Dado quase como nome certo no segundo turno das eleições de 2022, o ex-presidente Luís Inácio Lula da Silva também foi criticado por Ciro Gomes. O político falou sobre a forma de governar adotada pelo PT durante o governo, que ficou marcada por denúncias de corrupção.

 “Lula é uma espécie de crime perfeito, em que se exercita uma economia política absolutamente conservadora”, criticou. 

“Em tudo, foi a mesma economia política desenhada pelo FHC. No entanto, a exuberância da personalidade de Lula entorpece a juventude de esquerda, inclusive o PSOL. O [julgamento do] Lula não teve seu processo devido legal, mas seu governo foi organicamente corrupto! O símbolo eloquente disso é o Antônio Palocci, que foi fundador do modelo lulopetista”, disse.

Plano de governo

Entre os planos de governo propostos por Ciro Gomes está a reforma da previdência, o redesenho do pacto federativo, o fim do teto de gastos e a revisão das privatizações. 

“Eu tenho uma longa vida pública decente, aqui não cabe modéstia. Nunca fui acusado por qualquer corrupção – e nada mais é do que minha obrigação. Dentro dos presidenciáveis, nenhum acumulou a experiência que eu tenho. Depois, eu tenho um projeto”, disse.

“Negociar é uma prerrogativa da democracia. São 36 partidos políticos registrados. O que eu vou fazer de diferente? O tempo da reforma: seis meses. O presidencialismo brasileiro tem um declínio da capacidade reformista com o passar do tempo. O esgarçamento da promessa vai enfraquecendo o poder do presidente”, explicou.

A ideia do ex-governador do Ceará é também redesenhar o pacto federativo, já que hoje cinco estados são os maiores devedores da União. 

“23 estados, dos 27, hoje estão quebrados. Precisamos ir em socorro”, disse. Já sobre o teto de gastos, Ciro afirmou que se trata de uma “loucura” e citou o exemplo feito em Sobral (CE) como projeto de educação. “Essa gente colocou que está proibido gastar por 20 anos. Nós estabelecemos um teto de gasto no gasto corrente. Todo o investimento é livre”, afirmou.

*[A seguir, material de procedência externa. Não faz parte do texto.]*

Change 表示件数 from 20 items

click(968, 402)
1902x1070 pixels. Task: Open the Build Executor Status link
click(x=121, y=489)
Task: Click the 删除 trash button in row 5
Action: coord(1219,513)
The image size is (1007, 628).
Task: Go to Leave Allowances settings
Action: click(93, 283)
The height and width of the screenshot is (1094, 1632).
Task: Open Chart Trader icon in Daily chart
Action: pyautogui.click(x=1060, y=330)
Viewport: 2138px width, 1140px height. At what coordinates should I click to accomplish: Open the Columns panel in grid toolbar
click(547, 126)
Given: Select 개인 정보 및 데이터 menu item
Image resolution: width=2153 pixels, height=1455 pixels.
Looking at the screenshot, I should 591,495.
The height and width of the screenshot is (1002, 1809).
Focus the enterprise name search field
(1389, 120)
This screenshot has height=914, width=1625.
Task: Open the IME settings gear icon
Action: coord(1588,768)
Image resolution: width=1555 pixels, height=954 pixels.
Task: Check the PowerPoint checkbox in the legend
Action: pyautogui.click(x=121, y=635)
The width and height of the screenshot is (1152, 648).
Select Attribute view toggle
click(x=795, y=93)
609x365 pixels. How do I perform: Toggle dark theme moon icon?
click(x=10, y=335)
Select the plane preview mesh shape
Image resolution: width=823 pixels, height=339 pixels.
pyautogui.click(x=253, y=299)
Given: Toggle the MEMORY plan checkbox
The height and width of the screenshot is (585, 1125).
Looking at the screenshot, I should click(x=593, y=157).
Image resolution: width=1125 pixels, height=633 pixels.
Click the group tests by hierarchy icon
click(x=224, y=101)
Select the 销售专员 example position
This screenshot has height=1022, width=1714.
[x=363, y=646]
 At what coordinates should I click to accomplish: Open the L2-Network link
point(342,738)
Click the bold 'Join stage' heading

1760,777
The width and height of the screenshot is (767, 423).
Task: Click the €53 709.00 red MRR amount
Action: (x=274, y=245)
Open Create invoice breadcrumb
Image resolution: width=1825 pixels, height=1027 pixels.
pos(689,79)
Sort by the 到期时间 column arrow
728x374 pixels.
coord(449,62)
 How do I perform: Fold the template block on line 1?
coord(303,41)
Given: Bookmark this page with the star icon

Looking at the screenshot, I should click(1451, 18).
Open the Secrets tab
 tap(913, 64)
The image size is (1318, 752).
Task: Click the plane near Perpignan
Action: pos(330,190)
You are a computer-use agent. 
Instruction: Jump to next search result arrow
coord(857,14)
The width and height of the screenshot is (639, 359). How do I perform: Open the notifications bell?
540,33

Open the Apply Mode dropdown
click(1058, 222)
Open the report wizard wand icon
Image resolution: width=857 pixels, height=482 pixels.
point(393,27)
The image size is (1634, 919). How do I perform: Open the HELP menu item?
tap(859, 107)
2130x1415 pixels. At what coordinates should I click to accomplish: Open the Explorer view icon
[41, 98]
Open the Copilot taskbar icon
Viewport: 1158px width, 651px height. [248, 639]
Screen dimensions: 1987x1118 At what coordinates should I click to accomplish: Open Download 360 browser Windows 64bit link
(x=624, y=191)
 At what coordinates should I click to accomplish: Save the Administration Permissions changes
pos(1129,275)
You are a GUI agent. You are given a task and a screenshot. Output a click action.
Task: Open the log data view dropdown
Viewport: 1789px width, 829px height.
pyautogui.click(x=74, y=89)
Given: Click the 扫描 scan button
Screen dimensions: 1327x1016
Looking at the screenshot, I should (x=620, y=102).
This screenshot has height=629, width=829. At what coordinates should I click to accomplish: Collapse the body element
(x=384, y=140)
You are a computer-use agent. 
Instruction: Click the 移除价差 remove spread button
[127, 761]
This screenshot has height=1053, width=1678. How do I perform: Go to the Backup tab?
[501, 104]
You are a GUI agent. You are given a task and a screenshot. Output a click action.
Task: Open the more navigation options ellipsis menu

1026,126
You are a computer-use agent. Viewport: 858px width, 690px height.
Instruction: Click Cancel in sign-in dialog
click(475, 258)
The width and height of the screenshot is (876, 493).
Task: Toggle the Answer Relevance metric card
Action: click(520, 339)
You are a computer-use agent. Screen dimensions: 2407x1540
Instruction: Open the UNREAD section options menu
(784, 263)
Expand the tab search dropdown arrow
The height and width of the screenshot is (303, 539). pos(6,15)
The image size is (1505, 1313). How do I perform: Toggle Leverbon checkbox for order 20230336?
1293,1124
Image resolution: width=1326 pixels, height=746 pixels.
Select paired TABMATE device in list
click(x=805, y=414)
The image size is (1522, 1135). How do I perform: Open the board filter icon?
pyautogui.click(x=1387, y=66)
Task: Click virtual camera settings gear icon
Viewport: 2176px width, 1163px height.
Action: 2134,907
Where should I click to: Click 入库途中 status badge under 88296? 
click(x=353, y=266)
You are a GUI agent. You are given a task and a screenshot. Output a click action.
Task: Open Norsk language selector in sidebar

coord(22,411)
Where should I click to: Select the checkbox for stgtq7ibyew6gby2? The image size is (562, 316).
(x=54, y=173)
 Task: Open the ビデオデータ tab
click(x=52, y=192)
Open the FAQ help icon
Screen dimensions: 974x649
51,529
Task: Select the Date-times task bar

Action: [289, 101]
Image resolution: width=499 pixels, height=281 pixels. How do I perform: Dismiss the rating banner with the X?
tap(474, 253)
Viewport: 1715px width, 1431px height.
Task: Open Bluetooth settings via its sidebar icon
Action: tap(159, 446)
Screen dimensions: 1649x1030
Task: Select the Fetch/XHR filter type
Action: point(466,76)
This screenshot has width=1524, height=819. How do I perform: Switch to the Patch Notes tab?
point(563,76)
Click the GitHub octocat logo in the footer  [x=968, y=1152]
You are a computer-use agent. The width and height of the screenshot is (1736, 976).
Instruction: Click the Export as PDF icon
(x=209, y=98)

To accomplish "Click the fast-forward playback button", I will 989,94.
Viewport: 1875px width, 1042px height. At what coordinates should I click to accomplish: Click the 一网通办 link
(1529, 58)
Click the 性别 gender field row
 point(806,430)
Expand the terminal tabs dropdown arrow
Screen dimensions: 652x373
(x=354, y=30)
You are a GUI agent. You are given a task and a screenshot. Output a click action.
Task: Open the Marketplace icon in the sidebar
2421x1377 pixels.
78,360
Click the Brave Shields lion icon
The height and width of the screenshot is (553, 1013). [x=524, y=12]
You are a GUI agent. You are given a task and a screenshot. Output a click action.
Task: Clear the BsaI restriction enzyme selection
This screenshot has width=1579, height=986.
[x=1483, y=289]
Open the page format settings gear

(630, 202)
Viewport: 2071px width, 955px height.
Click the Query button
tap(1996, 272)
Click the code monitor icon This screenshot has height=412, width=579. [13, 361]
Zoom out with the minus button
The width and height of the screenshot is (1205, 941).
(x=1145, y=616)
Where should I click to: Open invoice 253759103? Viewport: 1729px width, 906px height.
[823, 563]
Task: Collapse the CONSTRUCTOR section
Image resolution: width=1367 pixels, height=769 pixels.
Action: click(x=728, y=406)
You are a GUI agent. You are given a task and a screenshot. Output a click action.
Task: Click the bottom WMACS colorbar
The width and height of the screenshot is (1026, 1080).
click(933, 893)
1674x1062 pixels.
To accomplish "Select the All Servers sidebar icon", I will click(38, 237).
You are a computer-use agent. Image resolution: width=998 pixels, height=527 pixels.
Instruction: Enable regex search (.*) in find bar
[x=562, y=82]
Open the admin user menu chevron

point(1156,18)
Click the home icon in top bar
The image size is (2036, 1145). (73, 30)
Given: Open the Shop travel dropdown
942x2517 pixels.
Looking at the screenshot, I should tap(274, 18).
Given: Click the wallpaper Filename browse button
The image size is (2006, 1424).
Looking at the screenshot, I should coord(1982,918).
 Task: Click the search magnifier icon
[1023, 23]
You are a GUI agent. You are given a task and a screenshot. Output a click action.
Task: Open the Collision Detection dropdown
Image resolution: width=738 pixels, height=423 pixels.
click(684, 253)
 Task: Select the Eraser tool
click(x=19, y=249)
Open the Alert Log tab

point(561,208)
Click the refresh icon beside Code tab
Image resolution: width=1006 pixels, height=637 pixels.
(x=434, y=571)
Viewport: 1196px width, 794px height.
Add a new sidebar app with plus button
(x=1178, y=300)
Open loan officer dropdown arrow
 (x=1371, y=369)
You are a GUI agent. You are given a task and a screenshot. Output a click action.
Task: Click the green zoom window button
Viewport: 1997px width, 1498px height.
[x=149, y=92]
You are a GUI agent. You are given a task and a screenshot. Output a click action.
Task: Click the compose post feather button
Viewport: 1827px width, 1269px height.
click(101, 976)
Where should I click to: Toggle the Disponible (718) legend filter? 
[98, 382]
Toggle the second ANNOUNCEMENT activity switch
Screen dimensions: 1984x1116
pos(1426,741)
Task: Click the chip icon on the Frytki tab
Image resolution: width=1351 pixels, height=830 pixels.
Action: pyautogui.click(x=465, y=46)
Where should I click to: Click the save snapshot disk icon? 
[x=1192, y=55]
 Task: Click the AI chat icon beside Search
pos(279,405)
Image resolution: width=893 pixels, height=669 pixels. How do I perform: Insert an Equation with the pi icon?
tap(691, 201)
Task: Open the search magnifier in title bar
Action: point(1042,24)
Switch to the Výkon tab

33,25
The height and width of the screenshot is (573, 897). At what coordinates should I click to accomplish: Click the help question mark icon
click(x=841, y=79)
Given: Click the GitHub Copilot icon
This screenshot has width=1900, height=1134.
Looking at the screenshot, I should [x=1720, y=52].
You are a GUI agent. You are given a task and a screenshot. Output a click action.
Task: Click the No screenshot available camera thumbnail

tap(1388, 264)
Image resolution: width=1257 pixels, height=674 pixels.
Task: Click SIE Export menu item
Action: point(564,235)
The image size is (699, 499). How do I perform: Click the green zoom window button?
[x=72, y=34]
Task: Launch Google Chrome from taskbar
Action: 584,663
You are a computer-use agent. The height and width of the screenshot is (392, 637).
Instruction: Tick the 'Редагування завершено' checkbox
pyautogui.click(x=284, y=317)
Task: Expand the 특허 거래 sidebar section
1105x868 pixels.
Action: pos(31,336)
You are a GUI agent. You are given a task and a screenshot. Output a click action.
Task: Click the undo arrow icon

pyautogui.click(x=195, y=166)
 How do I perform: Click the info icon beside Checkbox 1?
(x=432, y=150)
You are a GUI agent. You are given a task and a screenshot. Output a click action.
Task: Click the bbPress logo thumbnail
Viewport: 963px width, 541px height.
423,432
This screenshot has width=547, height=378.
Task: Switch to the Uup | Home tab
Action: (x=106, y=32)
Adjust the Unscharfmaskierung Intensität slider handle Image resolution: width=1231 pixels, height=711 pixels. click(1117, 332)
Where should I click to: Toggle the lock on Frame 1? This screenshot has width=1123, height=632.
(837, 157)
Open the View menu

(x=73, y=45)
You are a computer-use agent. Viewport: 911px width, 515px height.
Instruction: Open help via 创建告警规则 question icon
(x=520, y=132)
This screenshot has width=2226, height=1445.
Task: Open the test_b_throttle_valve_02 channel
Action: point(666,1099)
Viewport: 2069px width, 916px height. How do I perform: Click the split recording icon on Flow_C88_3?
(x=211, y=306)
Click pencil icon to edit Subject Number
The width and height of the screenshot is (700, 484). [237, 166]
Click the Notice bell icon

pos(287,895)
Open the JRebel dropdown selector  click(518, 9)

O presidenciável ainda criticou a privatização das empresas públicas. “Sem nenhum planejamento, é muito imprudente você desmobilizar patrimônio. O que eles estão fazendo é um assalto ao patrimônio brasileiro. Não tem projeto. Faz 50 anos que ninguém constrói nada no Brasil e só vende. Não está errado isso não?”, questionou.